Sul fronte dell’elettrico, nel 2025 sono stati immatricolati a Milano 11.948 veicoli elettrici, pari all’1,7% del parco auto circolante. Nello stesso periodo i punti di ricarica sono aumentati del 149% rispetto al 2024.
Taxi e sicurezza stradale
Il parco taxi milanese conta 5.243 licenze, 65 delle quali per veicoli attrezzati al trasporto di persone con disabilità. L’82% delle auto è costituito da veicoli ibridi o elettrici.
Nel 2025 sono state assegnate 390 nuove licenze sulle 450 messe a bando. Per le licenze ordinarie sono state accolte 286 richieste su 300 disponibili, mentre quelle vincolate a determinate fasce orarie sono state interamente assegnate. Sono state invece assegnate 10 delle 50 licenze riservate a veicoli attrezzati per il trasporto di persone con disabilità.
Gli indicatori sulla sicurezza stradale mostrano, nel confronto con il 2016, una riduzione degli incidenti da 8.770 a 7.993. I feriti sono diminuiti del 16% e le vittime del 53%.
Area C e Area B
Nel decennio 2016-2025 gli ingressi giornalieri in Area C sono diminuiti del 25%, passando da 91.687 a 68.646. È aumentata contemporaneamente la quota di veicoli ibridi in ingresso, passata dall’11% al 49,2%.
Secondo i dati riportati nel report, le emissioni giornaliere di ossidi di azoto rilevate nella Ztl durante gli orari di attivazione di Area C sono scese da 173,86 a 32,58 chilogrammi, con una riduzione dell’81%. Quelle di PM10 sono passate da 1,13 a 0,12 chilogrammi al giorno, pari a una diminuzione dell’89%.
Per Area B, introdotta nel 2019, nel 2025 i transiti medi giornalieri sono stati 612.217, lo 0,6% in meno rispetto all’anno precedente. Dal 2022 il calo complessivo degli ingressi è del 2,8%.

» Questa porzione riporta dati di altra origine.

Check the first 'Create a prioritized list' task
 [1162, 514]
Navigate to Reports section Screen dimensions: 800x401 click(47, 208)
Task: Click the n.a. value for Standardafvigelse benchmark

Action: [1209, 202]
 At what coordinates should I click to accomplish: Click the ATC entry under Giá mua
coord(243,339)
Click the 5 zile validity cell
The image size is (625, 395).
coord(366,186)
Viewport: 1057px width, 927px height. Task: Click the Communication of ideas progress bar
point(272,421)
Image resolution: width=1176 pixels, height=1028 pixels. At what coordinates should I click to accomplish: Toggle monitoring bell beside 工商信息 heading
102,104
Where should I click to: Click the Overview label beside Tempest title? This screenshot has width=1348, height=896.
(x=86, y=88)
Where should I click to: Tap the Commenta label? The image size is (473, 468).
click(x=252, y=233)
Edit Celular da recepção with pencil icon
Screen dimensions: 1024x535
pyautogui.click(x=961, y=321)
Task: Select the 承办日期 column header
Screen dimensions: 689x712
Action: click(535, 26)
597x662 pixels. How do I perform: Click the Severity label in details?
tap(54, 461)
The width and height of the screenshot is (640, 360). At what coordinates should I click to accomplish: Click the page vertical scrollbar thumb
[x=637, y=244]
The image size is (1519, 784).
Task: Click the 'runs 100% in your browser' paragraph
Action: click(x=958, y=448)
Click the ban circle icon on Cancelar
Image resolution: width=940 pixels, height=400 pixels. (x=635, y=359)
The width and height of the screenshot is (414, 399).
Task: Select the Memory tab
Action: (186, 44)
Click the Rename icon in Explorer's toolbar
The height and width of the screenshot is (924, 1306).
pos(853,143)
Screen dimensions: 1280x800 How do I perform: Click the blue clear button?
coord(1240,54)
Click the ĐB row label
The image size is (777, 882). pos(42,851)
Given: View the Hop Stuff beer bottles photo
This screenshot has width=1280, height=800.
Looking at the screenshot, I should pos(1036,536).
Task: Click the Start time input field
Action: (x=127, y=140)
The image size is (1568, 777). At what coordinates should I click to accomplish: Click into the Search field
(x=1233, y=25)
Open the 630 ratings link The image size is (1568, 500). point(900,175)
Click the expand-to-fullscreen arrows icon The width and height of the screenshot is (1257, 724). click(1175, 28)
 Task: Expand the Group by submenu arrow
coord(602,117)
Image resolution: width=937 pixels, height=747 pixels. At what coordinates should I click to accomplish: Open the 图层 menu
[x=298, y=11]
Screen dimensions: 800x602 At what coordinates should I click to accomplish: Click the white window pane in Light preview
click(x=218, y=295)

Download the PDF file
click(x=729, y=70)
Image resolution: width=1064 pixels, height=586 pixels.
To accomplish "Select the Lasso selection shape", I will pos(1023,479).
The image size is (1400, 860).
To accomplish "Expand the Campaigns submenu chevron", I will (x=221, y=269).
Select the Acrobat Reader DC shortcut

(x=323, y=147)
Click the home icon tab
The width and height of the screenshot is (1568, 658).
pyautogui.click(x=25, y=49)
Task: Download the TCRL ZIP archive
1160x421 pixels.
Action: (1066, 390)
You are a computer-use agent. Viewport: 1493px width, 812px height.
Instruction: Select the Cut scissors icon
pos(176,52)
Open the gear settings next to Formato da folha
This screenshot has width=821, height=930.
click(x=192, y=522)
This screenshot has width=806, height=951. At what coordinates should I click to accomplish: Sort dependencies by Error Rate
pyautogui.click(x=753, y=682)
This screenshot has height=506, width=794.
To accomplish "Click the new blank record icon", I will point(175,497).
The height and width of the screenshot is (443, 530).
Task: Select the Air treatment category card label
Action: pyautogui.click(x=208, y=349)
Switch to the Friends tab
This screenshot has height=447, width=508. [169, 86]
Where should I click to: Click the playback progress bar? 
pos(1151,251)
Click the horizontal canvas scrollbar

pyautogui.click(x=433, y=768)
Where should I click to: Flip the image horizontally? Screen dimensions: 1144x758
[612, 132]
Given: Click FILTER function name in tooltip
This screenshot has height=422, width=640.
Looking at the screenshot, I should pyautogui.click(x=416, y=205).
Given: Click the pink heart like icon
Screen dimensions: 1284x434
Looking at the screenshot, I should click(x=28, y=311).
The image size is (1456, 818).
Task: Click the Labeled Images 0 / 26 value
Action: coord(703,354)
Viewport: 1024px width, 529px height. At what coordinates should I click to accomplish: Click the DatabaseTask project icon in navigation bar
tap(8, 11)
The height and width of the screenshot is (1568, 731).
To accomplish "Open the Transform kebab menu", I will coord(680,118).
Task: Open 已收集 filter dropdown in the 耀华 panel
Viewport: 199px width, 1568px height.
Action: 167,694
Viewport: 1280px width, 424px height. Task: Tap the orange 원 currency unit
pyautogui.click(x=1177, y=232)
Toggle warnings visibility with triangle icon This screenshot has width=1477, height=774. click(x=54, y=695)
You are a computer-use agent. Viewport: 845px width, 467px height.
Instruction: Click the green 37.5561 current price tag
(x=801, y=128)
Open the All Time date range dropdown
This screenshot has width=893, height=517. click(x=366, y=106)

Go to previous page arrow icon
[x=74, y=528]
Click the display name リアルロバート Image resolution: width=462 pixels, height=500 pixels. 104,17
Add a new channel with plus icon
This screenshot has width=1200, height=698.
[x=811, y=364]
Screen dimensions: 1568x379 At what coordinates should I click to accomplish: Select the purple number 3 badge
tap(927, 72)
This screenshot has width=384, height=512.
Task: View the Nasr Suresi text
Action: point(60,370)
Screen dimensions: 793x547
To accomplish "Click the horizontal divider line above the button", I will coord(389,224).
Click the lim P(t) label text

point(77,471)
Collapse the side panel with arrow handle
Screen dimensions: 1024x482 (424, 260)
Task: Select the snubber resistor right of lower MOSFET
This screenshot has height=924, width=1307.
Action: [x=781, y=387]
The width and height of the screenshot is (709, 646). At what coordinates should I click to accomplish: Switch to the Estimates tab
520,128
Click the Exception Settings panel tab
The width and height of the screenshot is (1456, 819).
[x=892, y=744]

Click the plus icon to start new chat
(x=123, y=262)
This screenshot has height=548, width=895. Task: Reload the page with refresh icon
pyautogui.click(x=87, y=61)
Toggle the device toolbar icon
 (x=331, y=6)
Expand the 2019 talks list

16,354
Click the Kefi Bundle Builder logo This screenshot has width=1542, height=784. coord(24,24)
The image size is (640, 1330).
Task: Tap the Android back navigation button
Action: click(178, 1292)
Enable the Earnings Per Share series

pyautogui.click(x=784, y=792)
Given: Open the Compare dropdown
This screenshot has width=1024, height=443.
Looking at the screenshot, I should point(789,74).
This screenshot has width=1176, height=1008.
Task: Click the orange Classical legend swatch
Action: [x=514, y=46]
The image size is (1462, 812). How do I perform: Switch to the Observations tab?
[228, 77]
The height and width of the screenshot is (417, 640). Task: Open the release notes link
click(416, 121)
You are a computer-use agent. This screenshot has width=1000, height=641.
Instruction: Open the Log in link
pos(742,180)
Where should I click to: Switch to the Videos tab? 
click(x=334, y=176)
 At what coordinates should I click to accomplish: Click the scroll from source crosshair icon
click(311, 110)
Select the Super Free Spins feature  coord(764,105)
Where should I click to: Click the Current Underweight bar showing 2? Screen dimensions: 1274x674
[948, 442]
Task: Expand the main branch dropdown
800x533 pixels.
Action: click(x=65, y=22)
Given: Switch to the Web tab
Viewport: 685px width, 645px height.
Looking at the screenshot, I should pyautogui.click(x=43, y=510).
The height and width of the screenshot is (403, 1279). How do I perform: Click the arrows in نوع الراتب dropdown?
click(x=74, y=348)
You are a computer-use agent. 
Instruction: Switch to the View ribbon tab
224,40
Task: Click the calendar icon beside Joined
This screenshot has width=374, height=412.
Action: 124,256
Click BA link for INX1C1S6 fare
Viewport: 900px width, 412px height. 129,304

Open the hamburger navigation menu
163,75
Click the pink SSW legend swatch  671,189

Il report segnala inoltre un cambiamento nella composizione del parco veicolare: rispetto al febbraio 2022, la quota di auto diesel in Area B è scesa dal 40% circa al 27%, mentre sono aumentate le alimentazioni ibride ed elettriche.
Secondo l’assessora alla Mobilità Arianna Censi, i dati mostrano una riduzione degli inquinanti e delle auto in circolazione e una crescita dell’utilizzo del trasporto pubblico, della mobilità pedonale e ciclabile. La stessa assessora indica però tra le questioni ancora aperte la sostanziale stabilità del numero di auto per abitante e la necessità di rafforzare le alternative all’auto privata nell’area metropolitana.